Bug #22660
closeda-c-r can leak credentials if present in the git repo URL
Description
Reported by user: some git services use HTTP basic auth with the username and password or API token embedded in the repo URL. The arvados-cwl-runner feature that records git metadata will leak this by accident. If the URL starts with http or https it should filter out the username/password portion of the URL.
Updated by Peter Amstutz 3 days ago
22660-acr-cred-leak @ cd0639a7128e46709af34c7e56f24d082195dc25
- All agreed upon points are implemented / addressed. Describe changes from pre-implementation design.
- Sanitizes the git remote URL so it doesn't contain a username or password.
- Anything not implemented (discovered or discussed during work) has a follow-up story.
- n/a
- Code is tested and passing, both automated and manual, what manual testing was done is described.
- Added a unit test for the sanitize_url function. Testing the
get_git_info
method is a bit more annoying since it run git in a subprocess and would require more mocking.
- Added a unit test for the sanitize_url function. Testing the
- New or changed UX/UX and has gotten feedback from stakeholders.
- n/a
- Documentation has been updated.
- n/a
- Behaves appropriately at the intended scale (describe intended scale).
- no change in scale
- Considered backwards and forwards compatibility issues between client and server.
- no compatibility issues, the arv:gitOrigin field is purely informational
- Follows our coding standards and GUI style guidelines.
- yes (I even went and cleaned up util.py a little bit to fit PEP 8 better)
It was privately reported by a user a-c-r was leaking github tokens by copying the remote-url directly into the workflow metadata, as one way of providing a github token is write it as:
https://x-access-token:blahblahblah@github.com/foo/bar.git
This branch adds a sanitize step to remove the username/password section of the netloc part of the URL, if present.

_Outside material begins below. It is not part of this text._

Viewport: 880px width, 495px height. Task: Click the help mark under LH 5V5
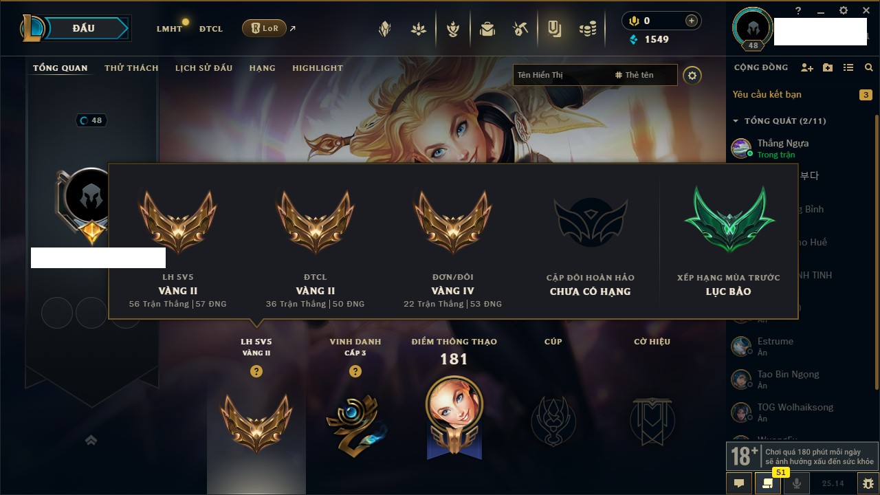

Updated by Brett Smith 2 days ago
Peter Amstutz wrote in #note-4:
22660-acr-cred-leak @ cd0639a7128e46709af34c7e56f24d082195dc25
I just don't understand why we care about the URL scheme. Can you posit a scenario where logging the credentials is ever the right thing to do? Is there any reason the function couldn't just be this?
def sanitize_url(url):
parts = urllib.parse.urlparse(url)
if parts.port is None:
netloc = parts.hostname
else:
netloc = f'{parts.hostname}:{parts.port}'
return urllib.parse.urlunparse(parts._replace(netloc=netloc))
Thanks.
Updated by Peter Amstutz 2 days ago
Brett Smith wrote in #note-7:
Peter Amstutz wrote in #note-4:
22660-acr-cred-leak @ cd0639a7128e46709af34c7e56f24d082195dc25
I just don't understand why we care about the URL scheme. Can you posit a scenario where logging the credentials is ever the right thing to do? Is there any reason the function couldn't just be this? [...]
Mainly I wasn't sure how urlparse
would behave with SSH connection strings. The answer seems to be that they are not valid URLs but it doesn't throw an error either.
>>> urllib.parse.urlparse("git@github.com:arvados/arvados.git") ParseResult(scheme='', netloc='', path='git@github.com:arvados/arvados.git', params='', query='', fragment='')
That's fine because I'm pretty sure you can't hide credentials in a SSH connection string. I also added a test case to make sure ssh connection strings don't get mangled.
22660-acr-cred-leak @ 0bf6de85d8751c5ccc0a26b855bc588f5d68e258
Updated by Brett Smith 2 days ago
Peter Amstutz wrote in #note-8:
22660-acr-cred-leak @ 0bf6de85d8751c5ccc0a26b855bc588f5d68e258
LGTM, thanks.